Almanya’nın eski başbakanı Schröder’in kardeşinin devletten aldığı sosyal yardımla geçindiği bilinmektedir. Bizde devletin en tepesinden en alttaki bir genel müdüre kadar, Ülgener’in tesbit ettiği gibi, kim devlete yanaşıyorsa, bırakın kendini, yedi sülâlesini abad ediyor. Bunun dinlisi, dinsizi yok. Artık bal tutan parmağını yalamıyor; bal yiyor. Kamu malını yiyor. Gözünü kırpmadan, vicdanı sızlamadan yiyor. Çünkü vicdanı yok, vicdanı kör. İtikadı var, ibadeti var, ama imanı yok; imanı olmadığı için de ahlâkı yok. İtikadı ve ibadeti, imansızlığını ve ahlâksızlığını örtüyor. Tıpkı Amerikan halkı gibi. Hz. İsa’ya olan yabancılaşmış inançlarının her şeyi örttüğü gibi. Örtünme muhafazakârlığın “göstergesi” ise, kendini “moda” olarak ifade etmesi, hafıza/kültür ile modernliği egemenlerin dili olan “İngilizce” üzerinden mezcediyor: “Setrms” ve “Stare”; iki giyim – markası ismi.

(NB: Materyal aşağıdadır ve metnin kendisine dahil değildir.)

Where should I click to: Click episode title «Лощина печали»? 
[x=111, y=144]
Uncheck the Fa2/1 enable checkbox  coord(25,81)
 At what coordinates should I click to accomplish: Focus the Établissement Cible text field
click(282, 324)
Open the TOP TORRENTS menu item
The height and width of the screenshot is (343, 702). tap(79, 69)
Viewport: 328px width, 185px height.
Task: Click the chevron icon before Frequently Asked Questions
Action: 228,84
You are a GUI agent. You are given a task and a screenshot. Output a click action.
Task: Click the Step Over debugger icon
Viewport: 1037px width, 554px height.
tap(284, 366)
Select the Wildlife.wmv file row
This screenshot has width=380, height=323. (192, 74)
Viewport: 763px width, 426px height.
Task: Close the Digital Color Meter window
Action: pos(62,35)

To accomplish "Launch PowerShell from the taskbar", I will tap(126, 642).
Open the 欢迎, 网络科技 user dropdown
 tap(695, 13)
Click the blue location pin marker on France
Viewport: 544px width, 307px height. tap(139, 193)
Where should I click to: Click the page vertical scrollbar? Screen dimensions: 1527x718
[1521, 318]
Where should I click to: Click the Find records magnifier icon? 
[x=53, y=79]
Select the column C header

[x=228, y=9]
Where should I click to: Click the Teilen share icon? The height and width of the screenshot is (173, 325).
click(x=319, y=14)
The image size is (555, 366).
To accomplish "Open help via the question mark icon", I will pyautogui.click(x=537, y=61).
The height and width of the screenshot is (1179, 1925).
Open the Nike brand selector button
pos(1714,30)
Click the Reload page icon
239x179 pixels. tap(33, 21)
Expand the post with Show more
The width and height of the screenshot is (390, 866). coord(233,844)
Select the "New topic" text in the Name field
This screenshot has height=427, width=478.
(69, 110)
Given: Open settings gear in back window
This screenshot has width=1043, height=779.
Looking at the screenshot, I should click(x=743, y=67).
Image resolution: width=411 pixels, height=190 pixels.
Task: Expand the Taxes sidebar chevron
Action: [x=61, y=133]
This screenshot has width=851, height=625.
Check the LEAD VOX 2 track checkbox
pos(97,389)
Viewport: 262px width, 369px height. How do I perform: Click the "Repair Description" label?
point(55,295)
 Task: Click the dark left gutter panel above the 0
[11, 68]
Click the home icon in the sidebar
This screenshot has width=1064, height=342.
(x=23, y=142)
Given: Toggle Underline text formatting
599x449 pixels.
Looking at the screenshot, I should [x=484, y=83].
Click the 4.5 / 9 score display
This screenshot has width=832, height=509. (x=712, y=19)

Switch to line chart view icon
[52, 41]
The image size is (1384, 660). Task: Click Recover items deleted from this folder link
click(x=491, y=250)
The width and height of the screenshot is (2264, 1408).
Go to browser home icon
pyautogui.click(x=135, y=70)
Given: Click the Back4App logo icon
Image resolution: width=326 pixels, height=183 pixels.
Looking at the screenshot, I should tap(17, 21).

Yani “tesettür” kökünden alınma, ama bildiğiniz gibi değil, modern. “Tekbir” ama, “Allahu ekber” değil; moda, gösteriş, manken, para: pragmatizmin Turkish versiyonları. Alış-verişte, eğlencede ve yeme-içmede “Center”, binekte “Cip”, binada “Tower” Amerikan ve Anadolu’nun sonradan görme, içi boş, ihtişam-şaşaa-debdebe aşkının ifadesi olan muhafazakârlığı birleştiriyor. Türk muhafazakârlığının iş adamı/rol modeli, örneği Erol Yarar, Ebu Hanife’nin Emevi zulmüne karşı direnişini ve hapiste ölümünü atlayarak, ancak Bağdat’taki evini örnek alabiliyor. Sonuç olarak Amerikalılar “dinlerini oyun ve eğlenceye (pragmatizm) dönüştürmekle” (6/70); Türkler de “inandık” deyip, denenmeden (dinden) kurtulduklarını sanmaları (29/2) ile, “dünya hayatı ile aldatılma” (6/70) ortak paydasında, “muhafazakârlıkta” birleşmektedirler.

Kaynakça

Fromm, Erich. 1990. Sahip Olmak Ya da Olmak. Çev. A. Arıtan. İstanbul: Arıtan Yayınvevi.

Cansever, Turgut. 2002. Kubbeyi Yere Koymamak. İstanbul: İz Yayıncılık.

Ülgener, F. Sabri. 1981. İktisadi Çözülmenin Ahlâk ve Zihniyet Dünyası. İstanbul: Der Yayınları.